I know this is a few months old, but I haven't seen the answer elsewhere, so I'm going to share what I've found:

As I read the new docs, it looks like you chain access(AuthorizationManager<T> authorizationManager) into your requestMatchers() call for the URL pattern. AuthorizationManager<T> is an interface with two methods:

default void verify(Supplier<Authentication> authentication, T object)

Determines if access should be granted for a specific authentication and object. Parameters: authentication - the Supplier of the Authentication to check object - the AuthorizationManager object to check Throws: AccessDeniedException - if access is not granted

@Nullable
AuthorizationDecision check(Supplier<Authentication> authentication, T object)
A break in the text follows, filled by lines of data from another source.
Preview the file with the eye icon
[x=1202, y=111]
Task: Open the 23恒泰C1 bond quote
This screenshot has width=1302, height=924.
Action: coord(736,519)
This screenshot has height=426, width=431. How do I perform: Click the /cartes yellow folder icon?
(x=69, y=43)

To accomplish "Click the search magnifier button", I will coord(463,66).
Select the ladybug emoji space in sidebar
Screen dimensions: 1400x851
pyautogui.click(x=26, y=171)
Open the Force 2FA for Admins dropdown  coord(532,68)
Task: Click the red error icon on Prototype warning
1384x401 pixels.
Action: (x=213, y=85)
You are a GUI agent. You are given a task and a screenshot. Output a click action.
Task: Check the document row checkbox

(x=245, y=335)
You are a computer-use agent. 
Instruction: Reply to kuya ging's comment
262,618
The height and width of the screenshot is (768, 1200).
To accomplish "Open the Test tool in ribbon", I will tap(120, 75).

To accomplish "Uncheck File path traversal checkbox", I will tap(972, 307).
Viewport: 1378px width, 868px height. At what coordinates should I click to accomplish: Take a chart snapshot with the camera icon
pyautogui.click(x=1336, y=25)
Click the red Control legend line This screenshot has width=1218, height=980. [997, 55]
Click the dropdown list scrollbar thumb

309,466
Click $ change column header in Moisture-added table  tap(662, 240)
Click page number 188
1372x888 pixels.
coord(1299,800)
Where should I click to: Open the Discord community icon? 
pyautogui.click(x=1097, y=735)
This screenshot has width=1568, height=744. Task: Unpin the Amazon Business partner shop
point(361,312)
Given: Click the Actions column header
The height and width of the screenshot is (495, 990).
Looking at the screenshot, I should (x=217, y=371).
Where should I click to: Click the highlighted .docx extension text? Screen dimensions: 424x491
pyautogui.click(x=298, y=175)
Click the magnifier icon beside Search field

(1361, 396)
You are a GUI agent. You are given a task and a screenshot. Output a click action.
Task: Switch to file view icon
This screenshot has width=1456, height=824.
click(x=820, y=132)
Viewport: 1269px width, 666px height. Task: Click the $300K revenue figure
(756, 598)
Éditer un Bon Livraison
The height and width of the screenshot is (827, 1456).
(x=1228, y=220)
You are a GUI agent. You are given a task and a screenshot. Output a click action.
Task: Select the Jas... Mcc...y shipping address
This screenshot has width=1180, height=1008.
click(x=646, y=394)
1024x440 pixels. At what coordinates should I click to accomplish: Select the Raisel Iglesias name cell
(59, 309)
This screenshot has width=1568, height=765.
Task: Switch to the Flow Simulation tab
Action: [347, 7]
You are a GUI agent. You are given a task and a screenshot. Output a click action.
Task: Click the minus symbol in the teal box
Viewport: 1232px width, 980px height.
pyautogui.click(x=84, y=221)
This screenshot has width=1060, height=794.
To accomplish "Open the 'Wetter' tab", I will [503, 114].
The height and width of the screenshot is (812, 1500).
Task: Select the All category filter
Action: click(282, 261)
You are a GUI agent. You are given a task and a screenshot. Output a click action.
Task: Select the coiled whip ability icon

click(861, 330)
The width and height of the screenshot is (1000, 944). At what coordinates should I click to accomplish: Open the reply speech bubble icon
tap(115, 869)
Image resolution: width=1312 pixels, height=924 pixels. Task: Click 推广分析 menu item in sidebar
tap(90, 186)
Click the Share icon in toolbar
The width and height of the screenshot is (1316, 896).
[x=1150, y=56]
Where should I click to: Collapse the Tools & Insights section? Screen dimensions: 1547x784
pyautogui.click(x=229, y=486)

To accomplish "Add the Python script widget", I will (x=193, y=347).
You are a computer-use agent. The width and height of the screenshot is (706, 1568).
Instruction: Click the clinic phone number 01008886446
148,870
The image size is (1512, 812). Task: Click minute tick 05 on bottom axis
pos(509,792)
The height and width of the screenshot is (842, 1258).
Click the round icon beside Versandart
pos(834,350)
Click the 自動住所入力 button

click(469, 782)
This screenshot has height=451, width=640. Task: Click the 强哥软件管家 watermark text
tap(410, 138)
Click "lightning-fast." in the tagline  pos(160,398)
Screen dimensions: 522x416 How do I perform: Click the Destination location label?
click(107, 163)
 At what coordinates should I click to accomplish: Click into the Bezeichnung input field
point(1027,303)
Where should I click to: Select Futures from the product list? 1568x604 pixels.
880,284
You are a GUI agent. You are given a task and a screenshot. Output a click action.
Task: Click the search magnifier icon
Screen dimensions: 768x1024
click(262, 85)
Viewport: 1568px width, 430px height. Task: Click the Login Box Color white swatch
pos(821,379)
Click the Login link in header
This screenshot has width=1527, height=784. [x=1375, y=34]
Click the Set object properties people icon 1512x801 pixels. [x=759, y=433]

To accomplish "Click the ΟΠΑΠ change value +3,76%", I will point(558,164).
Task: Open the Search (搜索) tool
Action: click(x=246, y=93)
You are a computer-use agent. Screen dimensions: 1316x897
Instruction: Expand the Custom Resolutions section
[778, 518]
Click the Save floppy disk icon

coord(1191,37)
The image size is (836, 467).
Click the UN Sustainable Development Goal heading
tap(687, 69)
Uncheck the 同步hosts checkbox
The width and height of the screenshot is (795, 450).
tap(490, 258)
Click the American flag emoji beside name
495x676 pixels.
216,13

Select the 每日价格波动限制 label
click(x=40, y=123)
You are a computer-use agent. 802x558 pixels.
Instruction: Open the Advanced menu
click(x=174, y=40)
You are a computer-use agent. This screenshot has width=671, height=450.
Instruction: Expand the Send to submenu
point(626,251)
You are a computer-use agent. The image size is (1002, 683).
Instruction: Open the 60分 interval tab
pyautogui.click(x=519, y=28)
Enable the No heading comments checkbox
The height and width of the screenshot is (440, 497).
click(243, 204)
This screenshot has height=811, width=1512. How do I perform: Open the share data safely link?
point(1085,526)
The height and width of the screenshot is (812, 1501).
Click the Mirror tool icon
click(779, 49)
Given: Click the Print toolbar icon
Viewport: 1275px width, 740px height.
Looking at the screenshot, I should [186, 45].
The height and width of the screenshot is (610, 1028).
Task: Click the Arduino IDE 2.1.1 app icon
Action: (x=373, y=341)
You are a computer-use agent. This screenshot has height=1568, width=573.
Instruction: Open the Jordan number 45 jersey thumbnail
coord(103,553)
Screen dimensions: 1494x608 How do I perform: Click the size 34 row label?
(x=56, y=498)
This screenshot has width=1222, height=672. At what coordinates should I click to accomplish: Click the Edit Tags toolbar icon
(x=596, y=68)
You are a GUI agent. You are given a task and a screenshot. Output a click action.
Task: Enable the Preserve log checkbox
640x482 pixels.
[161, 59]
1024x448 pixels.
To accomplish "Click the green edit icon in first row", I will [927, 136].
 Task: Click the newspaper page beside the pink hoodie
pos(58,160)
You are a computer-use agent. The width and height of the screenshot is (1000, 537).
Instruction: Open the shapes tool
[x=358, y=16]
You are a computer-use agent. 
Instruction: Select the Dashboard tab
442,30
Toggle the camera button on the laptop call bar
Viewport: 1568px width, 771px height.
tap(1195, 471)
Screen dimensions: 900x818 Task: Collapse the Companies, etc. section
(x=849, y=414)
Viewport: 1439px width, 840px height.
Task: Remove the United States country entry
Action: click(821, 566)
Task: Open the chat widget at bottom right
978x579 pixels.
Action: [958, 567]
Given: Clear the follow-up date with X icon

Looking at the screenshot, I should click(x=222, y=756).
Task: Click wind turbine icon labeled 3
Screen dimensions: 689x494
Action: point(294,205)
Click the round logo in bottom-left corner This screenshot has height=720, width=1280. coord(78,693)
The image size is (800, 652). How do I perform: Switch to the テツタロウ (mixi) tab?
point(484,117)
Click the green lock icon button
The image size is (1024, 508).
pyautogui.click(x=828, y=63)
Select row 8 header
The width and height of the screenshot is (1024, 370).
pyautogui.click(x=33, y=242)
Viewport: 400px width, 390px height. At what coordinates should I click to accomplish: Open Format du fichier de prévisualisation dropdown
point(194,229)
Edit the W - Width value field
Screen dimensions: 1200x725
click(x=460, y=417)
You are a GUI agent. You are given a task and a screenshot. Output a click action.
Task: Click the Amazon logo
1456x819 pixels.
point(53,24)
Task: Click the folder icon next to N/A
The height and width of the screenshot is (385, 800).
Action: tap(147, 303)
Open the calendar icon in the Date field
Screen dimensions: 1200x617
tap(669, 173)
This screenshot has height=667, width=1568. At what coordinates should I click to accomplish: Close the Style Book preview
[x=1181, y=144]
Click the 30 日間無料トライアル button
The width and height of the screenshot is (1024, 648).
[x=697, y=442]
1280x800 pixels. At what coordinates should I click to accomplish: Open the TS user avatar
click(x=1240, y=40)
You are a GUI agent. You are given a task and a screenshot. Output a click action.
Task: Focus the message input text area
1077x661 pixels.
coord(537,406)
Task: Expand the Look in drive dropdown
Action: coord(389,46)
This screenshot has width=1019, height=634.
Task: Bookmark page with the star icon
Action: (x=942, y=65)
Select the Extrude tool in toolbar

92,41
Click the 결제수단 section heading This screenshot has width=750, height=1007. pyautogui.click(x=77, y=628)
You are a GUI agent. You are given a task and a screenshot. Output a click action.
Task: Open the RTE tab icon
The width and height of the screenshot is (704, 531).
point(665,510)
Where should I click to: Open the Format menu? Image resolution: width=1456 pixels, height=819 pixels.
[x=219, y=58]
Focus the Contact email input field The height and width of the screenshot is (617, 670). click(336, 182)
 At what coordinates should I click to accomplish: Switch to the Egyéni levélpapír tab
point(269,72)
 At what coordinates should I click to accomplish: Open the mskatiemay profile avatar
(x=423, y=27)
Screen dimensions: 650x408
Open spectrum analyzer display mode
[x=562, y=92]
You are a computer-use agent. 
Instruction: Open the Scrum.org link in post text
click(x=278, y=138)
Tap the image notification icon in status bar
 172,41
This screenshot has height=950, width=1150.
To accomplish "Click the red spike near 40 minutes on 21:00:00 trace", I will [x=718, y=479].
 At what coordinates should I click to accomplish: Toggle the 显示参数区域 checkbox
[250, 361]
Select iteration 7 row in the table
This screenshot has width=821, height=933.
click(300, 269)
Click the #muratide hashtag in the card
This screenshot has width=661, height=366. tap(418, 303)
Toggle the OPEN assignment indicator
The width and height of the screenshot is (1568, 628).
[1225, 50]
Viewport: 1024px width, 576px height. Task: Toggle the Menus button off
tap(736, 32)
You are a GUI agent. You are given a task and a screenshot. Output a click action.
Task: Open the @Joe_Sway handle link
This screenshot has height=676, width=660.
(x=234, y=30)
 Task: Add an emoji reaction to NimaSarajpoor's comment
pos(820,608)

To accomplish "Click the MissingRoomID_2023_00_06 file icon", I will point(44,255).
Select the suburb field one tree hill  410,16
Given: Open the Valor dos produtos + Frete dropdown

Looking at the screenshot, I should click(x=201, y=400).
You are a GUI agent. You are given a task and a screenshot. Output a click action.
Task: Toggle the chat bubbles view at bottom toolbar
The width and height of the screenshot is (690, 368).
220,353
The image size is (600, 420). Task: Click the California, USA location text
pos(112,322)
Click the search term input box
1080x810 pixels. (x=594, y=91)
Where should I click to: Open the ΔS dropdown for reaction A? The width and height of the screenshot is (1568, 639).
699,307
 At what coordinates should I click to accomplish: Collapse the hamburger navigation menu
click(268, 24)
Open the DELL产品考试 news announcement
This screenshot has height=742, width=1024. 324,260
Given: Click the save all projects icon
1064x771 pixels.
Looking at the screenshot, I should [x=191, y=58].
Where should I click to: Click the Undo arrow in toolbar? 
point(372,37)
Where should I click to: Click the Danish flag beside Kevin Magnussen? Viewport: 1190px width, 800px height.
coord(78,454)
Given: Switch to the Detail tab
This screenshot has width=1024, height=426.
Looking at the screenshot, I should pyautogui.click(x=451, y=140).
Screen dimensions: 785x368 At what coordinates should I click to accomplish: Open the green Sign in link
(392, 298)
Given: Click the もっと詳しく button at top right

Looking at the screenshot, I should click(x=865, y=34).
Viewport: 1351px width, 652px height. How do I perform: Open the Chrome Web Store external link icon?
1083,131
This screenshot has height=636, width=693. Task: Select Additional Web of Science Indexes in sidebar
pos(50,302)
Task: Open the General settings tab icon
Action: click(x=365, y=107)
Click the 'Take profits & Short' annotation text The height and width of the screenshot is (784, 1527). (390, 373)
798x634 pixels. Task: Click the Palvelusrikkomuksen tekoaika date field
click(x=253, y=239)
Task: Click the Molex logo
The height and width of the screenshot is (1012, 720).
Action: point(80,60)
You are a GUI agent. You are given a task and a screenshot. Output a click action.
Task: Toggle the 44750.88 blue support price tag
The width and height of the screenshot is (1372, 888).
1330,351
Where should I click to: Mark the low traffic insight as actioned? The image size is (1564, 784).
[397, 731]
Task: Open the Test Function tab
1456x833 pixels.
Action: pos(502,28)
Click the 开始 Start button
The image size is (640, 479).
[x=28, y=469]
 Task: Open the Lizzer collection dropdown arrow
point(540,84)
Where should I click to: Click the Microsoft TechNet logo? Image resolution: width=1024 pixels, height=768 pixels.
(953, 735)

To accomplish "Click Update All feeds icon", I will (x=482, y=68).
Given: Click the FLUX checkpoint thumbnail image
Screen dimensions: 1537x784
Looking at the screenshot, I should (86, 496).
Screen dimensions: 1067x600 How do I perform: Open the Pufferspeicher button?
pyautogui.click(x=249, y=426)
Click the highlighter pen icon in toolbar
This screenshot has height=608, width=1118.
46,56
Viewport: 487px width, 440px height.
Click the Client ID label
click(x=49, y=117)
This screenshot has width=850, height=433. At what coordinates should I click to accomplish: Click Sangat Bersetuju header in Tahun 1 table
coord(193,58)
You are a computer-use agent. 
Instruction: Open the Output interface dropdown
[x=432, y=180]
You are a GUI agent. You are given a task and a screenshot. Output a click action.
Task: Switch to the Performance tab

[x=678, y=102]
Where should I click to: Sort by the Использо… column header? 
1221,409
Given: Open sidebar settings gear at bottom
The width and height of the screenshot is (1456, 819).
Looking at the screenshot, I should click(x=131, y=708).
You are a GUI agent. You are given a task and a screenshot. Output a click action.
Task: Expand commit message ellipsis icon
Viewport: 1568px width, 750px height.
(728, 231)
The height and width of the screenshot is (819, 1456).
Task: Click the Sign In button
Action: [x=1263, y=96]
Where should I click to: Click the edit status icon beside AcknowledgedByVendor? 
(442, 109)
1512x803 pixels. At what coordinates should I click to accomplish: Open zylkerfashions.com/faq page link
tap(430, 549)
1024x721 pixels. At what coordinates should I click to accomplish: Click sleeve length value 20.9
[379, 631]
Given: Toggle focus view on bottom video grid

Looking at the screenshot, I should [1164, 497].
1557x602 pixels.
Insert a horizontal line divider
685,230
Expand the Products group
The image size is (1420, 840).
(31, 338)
Determines if access is granted for a specific authentication and object. Parameters: authentication - the Supplier of the Authentication to check object - the AuthorizationManager object to check

Returns: an AuthorizationDecision or null if no decision could be made

Extend AuthorizationManager with your logic in the access(...) and verify(...) methods, chain it to your RequestMatcher logic, and that looks like it.

To understand how this fits in to the current architecture look here: https://docs.spring.io/spring-security/reference/servlet/authorization/authorize-http-requests.html#request-authorization-architecture

As a quick summary, the default last step in the SecurityFilterChain is the AuthorizationFilter, which gets the current Authentication from the SecurityContext and passes it to an AuthorizationManager. The authorization manager can perform whatever logic you want to make the authorization decision, then pass it back to the AuthorizationFilter.

Edit to add Looking again,the base interface is AuthorizationManager<T> but the constructor for AuthorizationFilter expects to receive an AuthorizationManager<HttpServletRequest>. Your code might compile initially, but you'll probably get an exception when AuthorizationManager calls one of the methods with the wrong type for T object.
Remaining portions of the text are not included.